Homojen bir Arap mutfağından bahsetmek mümkün değildir. Ancak ülkelere göre değişiklikler gösteren, bazı ortak noktaları bünyesinde barındıran zengin bir Arap mutfağından da burada söz etmek gerekir. Daha çok et ve tahıl ürünlerine dayalı malzemelerle oluşturulan ve çeşit bakımından hayli zengin bir mutfak kültürü bulunmaktadır. Et çeşitleri daha çok küçük baş hayvanlardan temin edilir. Zaman zaman deve ve ceylan gibi hayvanların etlerinden de yararlanılır. Etin pişirilmesi daima ateşle direkt temas ettirilerek yapılır. Ateşle temas eden ette bakteri üreme ihtimali, tencerede pişirilen ete göre daha azdır. Ve bu yöntem artık Arap mutfağının geleneksel uygulama biçimi halini almıştır. Bu tür pişirme tekniği ile oluşturulan yemeklere “Kebap” adı verilir. Onlarca çeşidi vardır. Arap mutfağına orta zamanlarda giren sebzelerle hafifletilmiş kebap çeşitleri bu birikimi daha zenginleştirmiştir.
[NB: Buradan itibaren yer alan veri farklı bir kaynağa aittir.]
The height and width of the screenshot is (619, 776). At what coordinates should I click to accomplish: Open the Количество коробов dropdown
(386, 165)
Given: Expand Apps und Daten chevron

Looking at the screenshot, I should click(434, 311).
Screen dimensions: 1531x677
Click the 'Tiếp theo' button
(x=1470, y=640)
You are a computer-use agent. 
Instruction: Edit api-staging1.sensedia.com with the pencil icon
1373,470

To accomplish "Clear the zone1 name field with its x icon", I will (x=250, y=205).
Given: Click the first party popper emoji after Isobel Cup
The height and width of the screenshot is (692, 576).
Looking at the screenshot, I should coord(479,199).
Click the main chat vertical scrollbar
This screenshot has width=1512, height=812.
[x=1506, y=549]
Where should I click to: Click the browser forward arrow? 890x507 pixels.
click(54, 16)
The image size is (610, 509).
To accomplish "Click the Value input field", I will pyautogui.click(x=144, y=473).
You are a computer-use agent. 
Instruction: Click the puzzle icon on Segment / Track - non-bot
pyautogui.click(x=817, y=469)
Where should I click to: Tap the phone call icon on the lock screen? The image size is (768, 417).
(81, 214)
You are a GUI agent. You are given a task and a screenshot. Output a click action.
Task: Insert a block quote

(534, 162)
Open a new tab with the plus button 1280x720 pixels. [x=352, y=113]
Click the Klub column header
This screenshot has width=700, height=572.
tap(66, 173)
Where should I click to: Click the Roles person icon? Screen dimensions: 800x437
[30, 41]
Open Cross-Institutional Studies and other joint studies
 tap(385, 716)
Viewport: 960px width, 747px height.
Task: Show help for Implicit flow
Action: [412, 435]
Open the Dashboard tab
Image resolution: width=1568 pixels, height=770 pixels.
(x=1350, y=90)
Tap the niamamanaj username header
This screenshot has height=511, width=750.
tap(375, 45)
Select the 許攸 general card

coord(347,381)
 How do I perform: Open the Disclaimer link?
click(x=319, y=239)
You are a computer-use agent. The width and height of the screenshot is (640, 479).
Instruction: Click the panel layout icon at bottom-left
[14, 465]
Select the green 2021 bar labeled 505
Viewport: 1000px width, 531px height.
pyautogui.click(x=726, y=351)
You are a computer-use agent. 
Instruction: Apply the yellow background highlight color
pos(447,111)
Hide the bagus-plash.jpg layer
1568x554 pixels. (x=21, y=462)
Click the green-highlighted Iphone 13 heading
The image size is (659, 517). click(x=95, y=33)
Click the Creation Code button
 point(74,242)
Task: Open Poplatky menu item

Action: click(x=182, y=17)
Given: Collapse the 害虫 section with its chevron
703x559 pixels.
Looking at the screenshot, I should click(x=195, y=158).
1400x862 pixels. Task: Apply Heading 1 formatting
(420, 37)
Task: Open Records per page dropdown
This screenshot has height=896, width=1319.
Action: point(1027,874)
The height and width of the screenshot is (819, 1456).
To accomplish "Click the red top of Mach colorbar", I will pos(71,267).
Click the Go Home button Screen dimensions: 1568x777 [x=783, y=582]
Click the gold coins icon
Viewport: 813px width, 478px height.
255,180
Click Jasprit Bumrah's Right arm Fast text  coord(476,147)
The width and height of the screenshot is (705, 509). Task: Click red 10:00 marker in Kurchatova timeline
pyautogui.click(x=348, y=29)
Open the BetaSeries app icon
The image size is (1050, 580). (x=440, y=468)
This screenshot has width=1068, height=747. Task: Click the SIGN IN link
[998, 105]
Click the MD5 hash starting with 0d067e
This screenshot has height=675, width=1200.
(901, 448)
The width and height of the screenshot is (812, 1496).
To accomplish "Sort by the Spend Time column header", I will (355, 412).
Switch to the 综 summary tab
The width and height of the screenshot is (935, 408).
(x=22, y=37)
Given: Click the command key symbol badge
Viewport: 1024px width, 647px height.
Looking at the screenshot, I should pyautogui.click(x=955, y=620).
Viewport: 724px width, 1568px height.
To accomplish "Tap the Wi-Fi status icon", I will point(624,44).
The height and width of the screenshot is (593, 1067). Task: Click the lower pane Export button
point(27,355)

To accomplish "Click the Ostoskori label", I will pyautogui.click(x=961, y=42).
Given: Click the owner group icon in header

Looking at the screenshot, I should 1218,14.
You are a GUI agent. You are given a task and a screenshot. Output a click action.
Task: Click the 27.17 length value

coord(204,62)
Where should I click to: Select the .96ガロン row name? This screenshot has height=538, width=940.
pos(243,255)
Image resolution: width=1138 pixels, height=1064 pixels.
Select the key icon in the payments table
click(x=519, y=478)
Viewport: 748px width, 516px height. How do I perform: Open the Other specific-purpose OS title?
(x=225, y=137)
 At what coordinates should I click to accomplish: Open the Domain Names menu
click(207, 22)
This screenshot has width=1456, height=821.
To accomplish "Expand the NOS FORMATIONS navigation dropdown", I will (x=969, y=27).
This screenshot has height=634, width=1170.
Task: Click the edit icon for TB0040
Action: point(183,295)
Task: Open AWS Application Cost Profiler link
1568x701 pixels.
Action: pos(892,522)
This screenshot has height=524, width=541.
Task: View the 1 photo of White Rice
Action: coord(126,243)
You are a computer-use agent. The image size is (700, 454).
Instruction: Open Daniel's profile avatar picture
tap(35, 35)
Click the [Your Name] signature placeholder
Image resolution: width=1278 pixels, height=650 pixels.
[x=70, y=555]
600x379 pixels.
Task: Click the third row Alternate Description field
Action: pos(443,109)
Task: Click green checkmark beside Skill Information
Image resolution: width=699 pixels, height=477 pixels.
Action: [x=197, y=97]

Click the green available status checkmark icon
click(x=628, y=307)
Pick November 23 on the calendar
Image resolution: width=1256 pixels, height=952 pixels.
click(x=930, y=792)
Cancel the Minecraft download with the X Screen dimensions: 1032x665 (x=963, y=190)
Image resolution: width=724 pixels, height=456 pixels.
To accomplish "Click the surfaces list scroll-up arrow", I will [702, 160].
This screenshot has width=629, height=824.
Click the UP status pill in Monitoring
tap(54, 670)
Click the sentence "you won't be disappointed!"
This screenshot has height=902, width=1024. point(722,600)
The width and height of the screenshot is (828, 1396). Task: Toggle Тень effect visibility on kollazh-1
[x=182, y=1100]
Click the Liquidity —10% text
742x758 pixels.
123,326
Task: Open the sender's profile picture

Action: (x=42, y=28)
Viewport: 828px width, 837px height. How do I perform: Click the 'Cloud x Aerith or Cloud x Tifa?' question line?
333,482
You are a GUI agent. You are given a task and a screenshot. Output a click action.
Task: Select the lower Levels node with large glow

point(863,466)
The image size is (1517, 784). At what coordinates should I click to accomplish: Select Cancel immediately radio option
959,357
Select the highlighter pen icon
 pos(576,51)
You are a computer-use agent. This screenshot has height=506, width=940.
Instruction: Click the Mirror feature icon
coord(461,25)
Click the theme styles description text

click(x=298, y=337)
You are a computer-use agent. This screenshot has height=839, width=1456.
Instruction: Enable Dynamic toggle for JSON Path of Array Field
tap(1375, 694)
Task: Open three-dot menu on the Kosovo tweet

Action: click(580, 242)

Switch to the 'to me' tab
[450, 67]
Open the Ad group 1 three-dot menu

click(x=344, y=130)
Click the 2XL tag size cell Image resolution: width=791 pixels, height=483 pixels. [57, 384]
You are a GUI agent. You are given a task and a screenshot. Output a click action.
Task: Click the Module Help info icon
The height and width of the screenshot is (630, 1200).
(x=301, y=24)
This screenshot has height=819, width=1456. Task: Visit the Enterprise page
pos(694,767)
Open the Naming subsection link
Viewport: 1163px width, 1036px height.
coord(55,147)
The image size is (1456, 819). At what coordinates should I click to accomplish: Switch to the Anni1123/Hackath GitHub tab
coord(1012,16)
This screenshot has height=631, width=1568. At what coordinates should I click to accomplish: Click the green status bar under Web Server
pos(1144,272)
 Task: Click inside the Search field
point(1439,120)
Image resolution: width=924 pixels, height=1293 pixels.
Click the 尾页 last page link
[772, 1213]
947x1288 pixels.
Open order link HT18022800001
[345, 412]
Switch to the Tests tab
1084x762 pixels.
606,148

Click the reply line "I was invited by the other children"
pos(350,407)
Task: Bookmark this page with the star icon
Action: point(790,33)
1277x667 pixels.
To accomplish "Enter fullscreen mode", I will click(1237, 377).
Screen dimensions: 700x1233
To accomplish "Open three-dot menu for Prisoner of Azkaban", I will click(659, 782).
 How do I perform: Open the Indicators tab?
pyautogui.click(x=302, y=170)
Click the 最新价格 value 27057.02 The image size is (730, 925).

Arap mutfağının bir başka asli unsuru olan tahıllarla yapılan yemekler de etler kadar zengin çeşitlere sahiptir. Bulgur ve un gibi buğday ürünleri, arpa, yulaf gibi tahıllar çok çeşitli ekmek yapımında kullanılır. Hamurla etin birlikte kullanıldığı yemekler de vardır. Lahmacun ve pide çeşitleri gibi… Bazı kurutularak yenilen gıda ürünleri de Arap mutfağının vazgeçilmezleri arasındadır. Nohut ve mercimek bunların başlıcalarıdır. Arap mutfağı tatlıları bakımından da hayli zengindir. Şeker ve pekmez kullanılarak yapılan tatlılar daha çok hamurlu ve şerbetli tatlılardır.